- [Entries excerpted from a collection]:
◇ ◇ ◇ ◇ ◇ ◇ ◇

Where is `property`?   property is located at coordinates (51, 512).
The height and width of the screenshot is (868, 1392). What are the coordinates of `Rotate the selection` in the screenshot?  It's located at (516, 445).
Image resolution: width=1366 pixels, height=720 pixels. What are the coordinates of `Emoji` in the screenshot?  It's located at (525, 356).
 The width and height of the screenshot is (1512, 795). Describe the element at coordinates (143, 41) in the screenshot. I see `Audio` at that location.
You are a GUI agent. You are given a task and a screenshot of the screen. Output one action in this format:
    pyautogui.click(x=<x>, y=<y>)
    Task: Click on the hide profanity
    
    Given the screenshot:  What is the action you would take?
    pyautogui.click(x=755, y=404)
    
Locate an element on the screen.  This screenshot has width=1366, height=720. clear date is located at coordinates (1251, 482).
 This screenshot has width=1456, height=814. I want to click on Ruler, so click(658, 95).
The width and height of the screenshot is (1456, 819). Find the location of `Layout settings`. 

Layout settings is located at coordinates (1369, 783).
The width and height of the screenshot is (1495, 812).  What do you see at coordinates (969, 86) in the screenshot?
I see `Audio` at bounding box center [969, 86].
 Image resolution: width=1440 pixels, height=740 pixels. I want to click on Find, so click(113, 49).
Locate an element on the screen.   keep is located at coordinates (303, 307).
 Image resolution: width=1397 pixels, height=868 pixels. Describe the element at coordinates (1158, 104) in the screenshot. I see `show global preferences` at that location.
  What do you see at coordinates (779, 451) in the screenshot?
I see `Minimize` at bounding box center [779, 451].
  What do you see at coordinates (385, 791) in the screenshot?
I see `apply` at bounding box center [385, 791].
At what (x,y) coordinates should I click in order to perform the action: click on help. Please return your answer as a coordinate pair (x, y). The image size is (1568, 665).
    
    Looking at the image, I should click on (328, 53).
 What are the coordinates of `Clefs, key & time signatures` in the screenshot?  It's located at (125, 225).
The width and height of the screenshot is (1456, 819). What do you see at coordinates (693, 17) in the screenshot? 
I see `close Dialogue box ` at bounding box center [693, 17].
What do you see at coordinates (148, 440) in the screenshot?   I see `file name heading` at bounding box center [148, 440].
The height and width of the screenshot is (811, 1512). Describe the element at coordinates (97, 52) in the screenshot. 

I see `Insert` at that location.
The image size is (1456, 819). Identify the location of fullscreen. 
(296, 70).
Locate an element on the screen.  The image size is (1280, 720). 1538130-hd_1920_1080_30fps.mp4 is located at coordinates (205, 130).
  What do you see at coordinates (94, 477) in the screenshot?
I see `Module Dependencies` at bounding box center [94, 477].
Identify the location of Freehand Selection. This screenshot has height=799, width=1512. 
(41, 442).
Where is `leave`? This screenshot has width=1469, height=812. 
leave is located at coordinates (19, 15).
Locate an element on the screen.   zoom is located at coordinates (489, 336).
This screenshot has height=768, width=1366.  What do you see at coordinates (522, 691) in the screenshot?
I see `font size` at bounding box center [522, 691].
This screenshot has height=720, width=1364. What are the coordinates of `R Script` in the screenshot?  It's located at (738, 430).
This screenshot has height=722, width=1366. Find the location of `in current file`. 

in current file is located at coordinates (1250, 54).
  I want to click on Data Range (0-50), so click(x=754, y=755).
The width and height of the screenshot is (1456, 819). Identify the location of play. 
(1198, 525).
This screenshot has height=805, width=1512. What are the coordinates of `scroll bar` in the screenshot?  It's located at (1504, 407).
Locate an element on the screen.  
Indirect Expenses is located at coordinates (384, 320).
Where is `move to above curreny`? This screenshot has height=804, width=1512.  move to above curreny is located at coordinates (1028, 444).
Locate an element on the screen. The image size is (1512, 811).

◇ ◇ ◇ ◇ ◇ ◇ ◇

- [Task requirements]:
Rewrite the entries with "Locate an element on the screen" swapped for "Find an element on the screen" wherever it appears, keeping every other word unchanged.

- [Written response]:
Where is `property`?   property is located at coordinates (51, 512).
The height and width of the screenshot is (868, 1392). What are the coordinates of `Rotate the selection` in the screenshot?  It's located at (516, 445).
Image resolution: width=1366 pixels, height=720 pixels. What are the coordinates of `Emoji` in the screenshot?  It's located at (525, 356).
 The width and height of the screenshot is (1512, 795). Describe the element at coordinates (143, 41) in the screenshot. I see `Audio` at that location.
You are a GUI agent. You are given a task and a screenshot of the screen. Output one action in this format:
    pyautogui.click(x=<x>, y=<y>)
    Task: Click on the hide profanity
    
    Given the screenshot:  What is the action you would take?
    pyautogui.click(x=755, y=404)
    
Find an element on the screen.  This screenshot has width=1366, height=720. clear date is located at coordinates (1251, 482).
 This screenshot has width=1456, height=814. I want to click on Ruler, so click(658, 95).
The width and height of the screenshot is (1456, 819). Find the location of `Layout settings`. 

Layout settings is located at coordinates (1369, 783).
The width and height of the screenshot is (1495, 812).  What do you see at coordinates (969, 86) in the screenshot?
I see `Audio` at bounding box center [969, 86].
 Image resolution: width=1440 pixels, height=740 pixels. I want to click on Find, so click(113, 49).
Find an element on the screen.   keep is located at coordinates (303, 307).
 Image resolution: width=1397 pixels, height=868 pixels. Describe the element at coordinates (1158, 104) in the screenshot. I see `show global preferences` at that location.
  What do you see at coordinates (779, 451) in the screenshot?
I see `Minimize` at bounding box center [779, 451].
  What do you see at coordinates (385, 791) in the screenshot?
I see `apply` at bounding box center [385, 791].
At what (x,y) coordinates should I click in order to perform the action: click on help. Please return your answer as a coordinate pair (x, y). The image size is (1568, 665).
    
    Looking at the image, I should click on (328, 53).
 What are the coordinates of `Clefs, key & time signatures` in the screenshot?  It's located at (125, 225).
The width and height of the screenshot is (1456, 819). What do you see at coordinates (693, 17) in the screenshot? 
I see `close Dialogue box ` at bounding box center [693, 17].
What do you see at coordinates (148, 440) in the screenshot?   I see `file name heading` at bounding box center [148, 440].
The height and width of the screenshot is (811, 1512). Describe the element at coordinates (97, 52) in the screenshot. 

I see `Insert` at that location.
The image size is (1456, 819). Identify the location of fullscreen. 
(296, 70).
Find an element on the screen.  The image size is (1280, 720). 1538130-hd_1920_1080_30fps.mp4 is located at coordinates (205, 130).
  What do you see at coordinates (94, 477) in the screenshot?
I see `Module Dependencies` at bounding box center [94, 477].
Identify the location of Freehand Selection. This screenshot has height=799, width=1512. 
(41, 442).
Where is `leave`? This screenshot has width=1469, height=812. 
leave is located at coordinates (19, 15).
Find an element on the screen.   zoom is located at coordinates (489, 336).
This screenshot has height=768, width=1366.  What do you see at coordinates (522, 691) in the screenshot?
I see `font size` at bounding box center [522, 691].
This screenshot has height=720, width=1364. What are the coordinates of `R Script` in the screenshot?  It's located at (738, 430).
This screenshot has height=722, width=1366. Find the location of `in current file`. 

in current file is located at coordinates (1250, 54).
  I want to click on Data Range (0-50), so click(x=754, y=755).
The width and height of the screenshot is (1456, 819). Identify the location of play. 
(1198, 525).
This screenshot has height=805, width=1512. What are the coordinates of `scroll bar` in the screenshot?  It's located at (1504, 407).
Find an element on the screen.  
Indirect Expenses is located at coordinates (384, 320).
Where is `move to above curreny`? This screenshot has height=804, width=1512.  move to above curreny is located at coordinates (1028, 444).
Find an element on the screen. The image size is (1512, 811).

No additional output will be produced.